[Set task] In the passage on the OpenAIRE Research Graph, copy out the part that opens with "Like most big" and closes with "specific data analysis.", swapping "laptop" for "workstation".

[Passage given]
--------------------------------------------------

The OpenAIRE Research Graph provides a wide range of metadata about grant-supported research publications. This blog post presents an experimental R package with helpers for splitting, de-compressing and parsing the underlying data dumps. I will demonstrate how to use them by examining the compliance of funded projects with the open access mandate in Horizon 2020.
OpenAIRE has collected and interlinked scholarly data from various openly available sources for over ten years. In December 2019, this open science network released the OpenAIRE Research Graph(Manghi, Atzori, et al. 2019), a big scholarly data dump that contains metadata about more than 100 million research publications and 8 million datasets, as well as the relationships between them. These metadata are furthermore connected to open access locations and disambiguated information about persons, organisations and funders.
Like most big scholarly data dumps, the OpenAIRE Research Graph offers many data analytics opportunities, but working with it is challenging. One reason is the size of the dump. Although the OpenAIRE Research Graph is already split into several files, most of these data files are too large to fit the memory of a moderately equipped laptop, when directly imported into computing environments like R. Another challenge is the format. The dump consists of compressed XML-files following the comprehensive OpenAIRE data model(Manghi, Bardi, et al. 2019), from which only certain elements may be needed for a specific data analysis.

--------------------------------------------------

Element lookup records:

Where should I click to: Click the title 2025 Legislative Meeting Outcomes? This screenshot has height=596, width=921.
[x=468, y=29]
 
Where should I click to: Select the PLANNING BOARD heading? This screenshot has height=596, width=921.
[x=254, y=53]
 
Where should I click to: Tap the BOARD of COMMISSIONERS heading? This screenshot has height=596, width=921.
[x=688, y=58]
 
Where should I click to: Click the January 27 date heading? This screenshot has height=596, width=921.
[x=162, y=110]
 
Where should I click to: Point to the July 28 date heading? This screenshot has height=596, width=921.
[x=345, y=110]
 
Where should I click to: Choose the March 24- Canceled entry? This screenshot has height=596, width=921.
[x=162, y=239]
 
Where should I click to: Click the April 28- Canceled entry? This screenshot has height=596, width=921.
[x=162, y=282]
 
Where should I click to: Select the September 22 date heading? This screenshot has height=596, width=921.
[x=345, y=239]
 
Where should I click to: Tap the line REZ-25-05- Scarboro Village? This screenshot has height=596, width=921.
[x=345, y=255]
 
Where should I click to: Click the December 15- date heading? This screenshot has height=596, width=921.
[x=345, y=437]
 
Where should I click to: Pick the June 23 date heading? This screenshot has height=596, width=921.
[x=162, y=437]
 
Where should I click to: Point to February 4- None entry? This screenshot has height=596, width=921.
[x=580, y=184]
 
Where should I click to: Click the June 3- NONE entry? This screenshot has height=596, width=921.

--------------------------------------------------

[Solution]
Like most big scholarly data dumps, the OpenAIRE Research Graph offers many data analytics opportunities, but working with it is challenging. One reason is the size of the dump. Although the OpenAIRE Research Graph is already split into several files, most of these data files are too large to fit the memory of a moderately equipped workstation, when directly imported into computing environments like R. Another challenge is the format. The dump consists of compressed XML-files following the comprehensive OpenAIRE data model(Manghi, Bardi, et al. 2019), from which only certain elements may be needed for a specific data analysis.